▶ _Instruction 1_: List the U.S. states named in the account of how Meg Wegs became a Baha'i.

▶ _Text excerpt_:

◇ ◇ ◇ ◇ ◇ ◇ ◇

How I Became a Baha’i – Meg Wegs
Meg Wegs, Sister of St. Francis Convent: Dubuque, Iowa. Seek and Ye Shall Find… Baha’u’llah! By Charlotte Solarz
Time: 1988. A certain special Sister, Sr. (Margaret) Meg Wegs, arrived for semi-retirement as a Nun in residence at St. Francis Convent, one of the three, the largest of nine convents in Dubuque, Iowa, working her assigned position in Stonehill, an elder care residential facility, under the auspices of her convent. She was approaching her 45th year as an obedient avowed Sister in the Order of St. Francis. Her previous missions included years spent on the Rosebud Sioux Reservation in South Dakota, a mission run by the Jesuits, after which she was given responsibilities tending to women
with diminished capacities in a group home in Missoula Montana. The time spent there at the group home proved damaging to her self-confidence, due to a negative relationship with the priest serving there and so she wasreceived back at the mother-house convent in Dubuque, Iowa. There she found room for her own quiet independence and pursuit of art and was able to devote herself to further research of an 11th century German Benedictine Nun, Hildegarde, an astonishingly visionary mystic and brilliant music composer who is remembered, in the context of that severely patriarchal time and place, for both shocking bravado and inspiring courage.
In Dubuque in the 1990s, in the midst of her sisterhood in a well-organized context of duties, the memories of her most recent post at the group home were not erased but remained uneasy and raised questions that were not answered in the environment of the St. Francis order. But prayers were her source of calm and consolation and actually, she was moving forward swiftly, more swiftly than she may have consciously realized! Seeking a break she went to the staff break room and noticed some pamphlets left on a table there. They had attractive titles and contained prayers and a liberality of inclusiveness she had never heard before offered as principles in religion. They spoke to her. She took them to her room to read over and over again. They provided something of promised depth. Then in place of the pamphlets she had taken from the break room was a book titled The Divine Art of Living. It was not new but well used. It came from the same unfamiliar source, the Baha’i Publishing Trust in Wilmette, Illinois. Meg wondered how the literature got there. She watched who was using this break room and finally identified the donor, a nurse’s aide, Janice Freese, who told her these are Baha’i pamphlets and books. Sr. Meg told us later that reading Divine Art of Living was like reading the Holy Scriptures, for what she read had the flavor of sacred Writings but, “This is refreshing!” she said! And she asked for more literature to read. Jan brought her Bill Sears’ famous Thief in the Night for further study. Soon Meg accepted an invitation to meet other Dubuque Baha’is. These then were Mark and Mary McDowell, Charlotte and John Solarz and their young son John Ali. Dubuque then had one other Baha’i, Mike Kelly.

◇ ◇ ◇ ◇ ◇ ◇ ◇

▶ _Records supplied_:

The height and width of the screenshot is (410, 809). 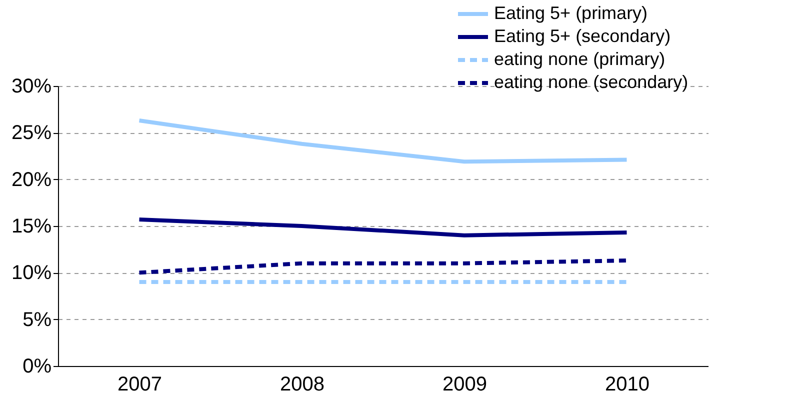 What do you see at coordinates (591, 82) in the screenshot?
I see `legend-label: eating none (secondary)` at bounding box center [591, 82].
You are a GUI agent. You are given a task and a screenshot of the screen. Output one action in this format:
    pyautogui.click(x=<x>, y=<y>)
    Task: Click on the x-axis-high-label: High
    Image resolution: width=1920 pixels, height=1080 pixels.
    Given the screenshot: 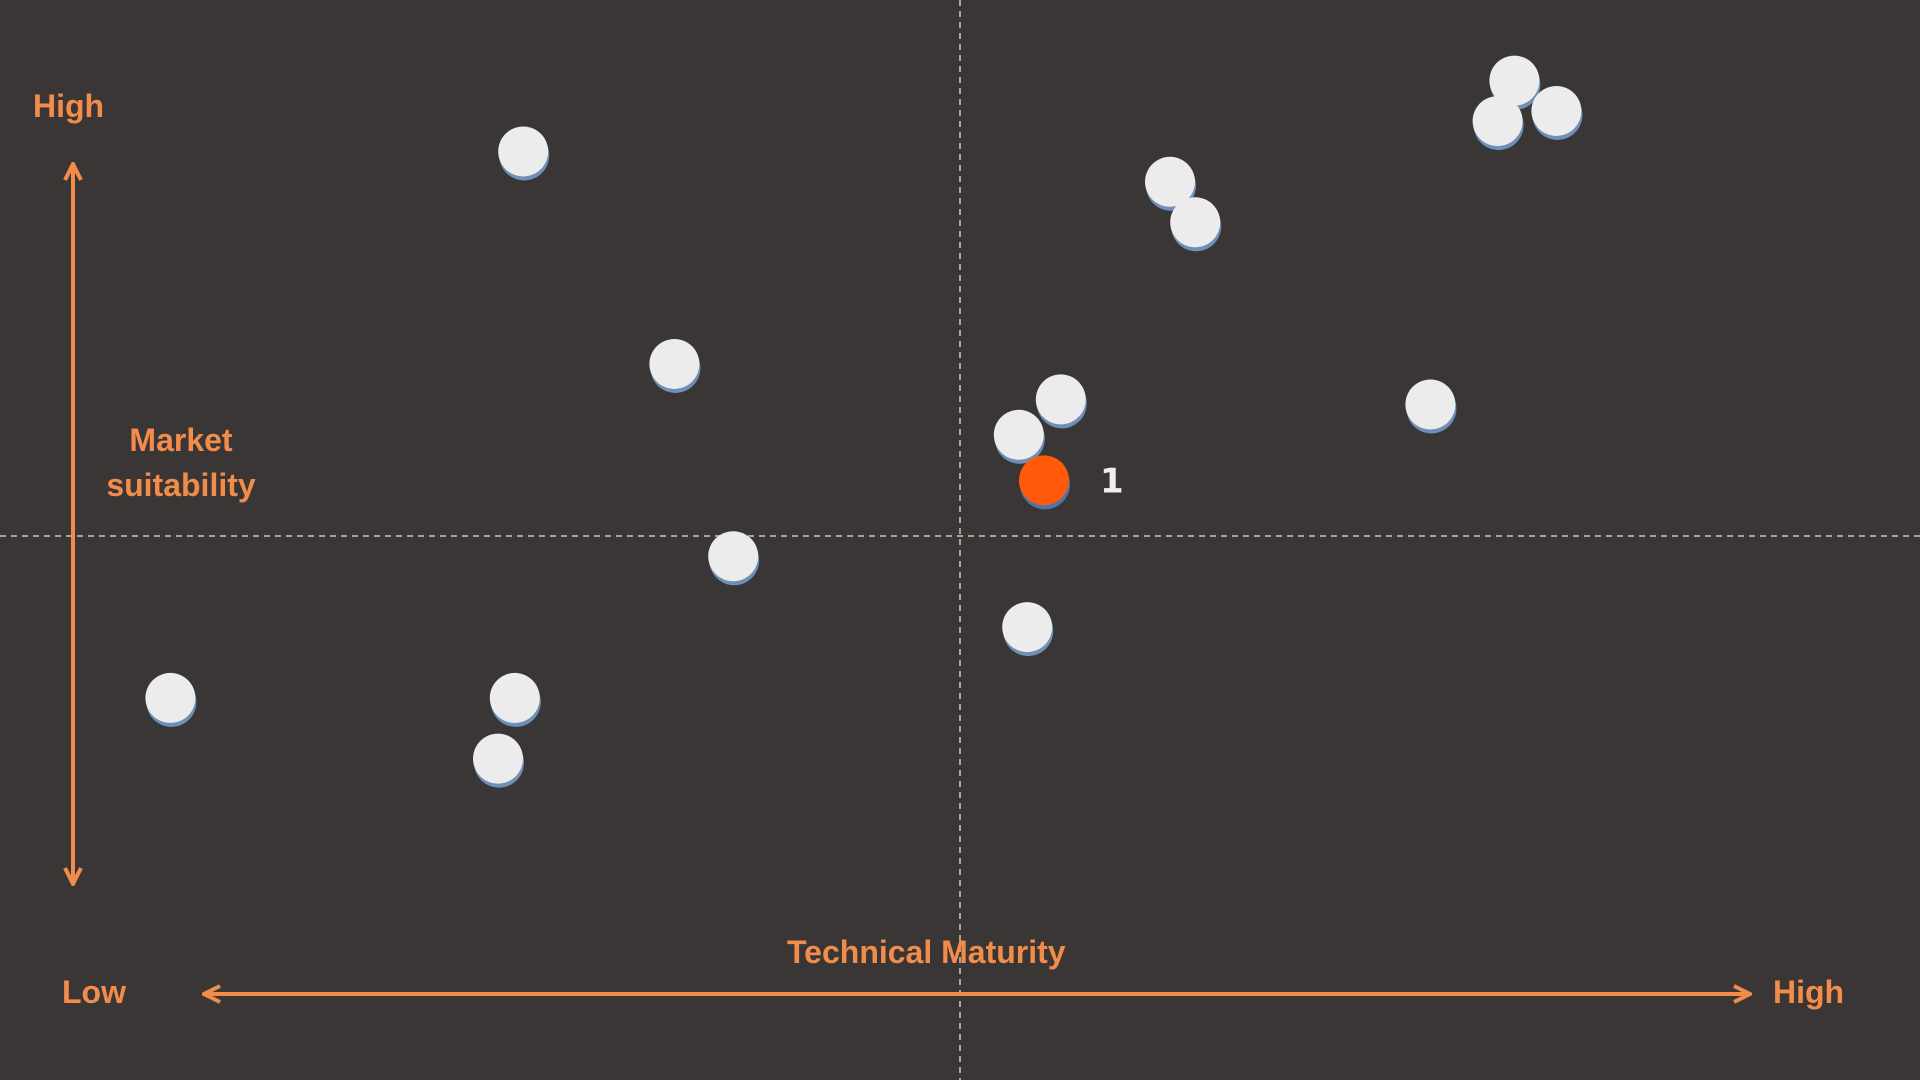 What is the action you would take?
    pyautogui.click(x=1809, y=992)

◇ ◇ ◇ ◇ ◇ ◇ ◇

▶ _Instruction 2_: Pick out every line of the rows above that contains the string "label". Case counts.

▶ _Expected output 1_: Iowa, South Dakota, Montana, Illinois

▶ _Expected output 2_:
I see `legend-label: eating none (secondary)` at bounding box center [591, 82].
    Task: Click on the x-axis-high-label: High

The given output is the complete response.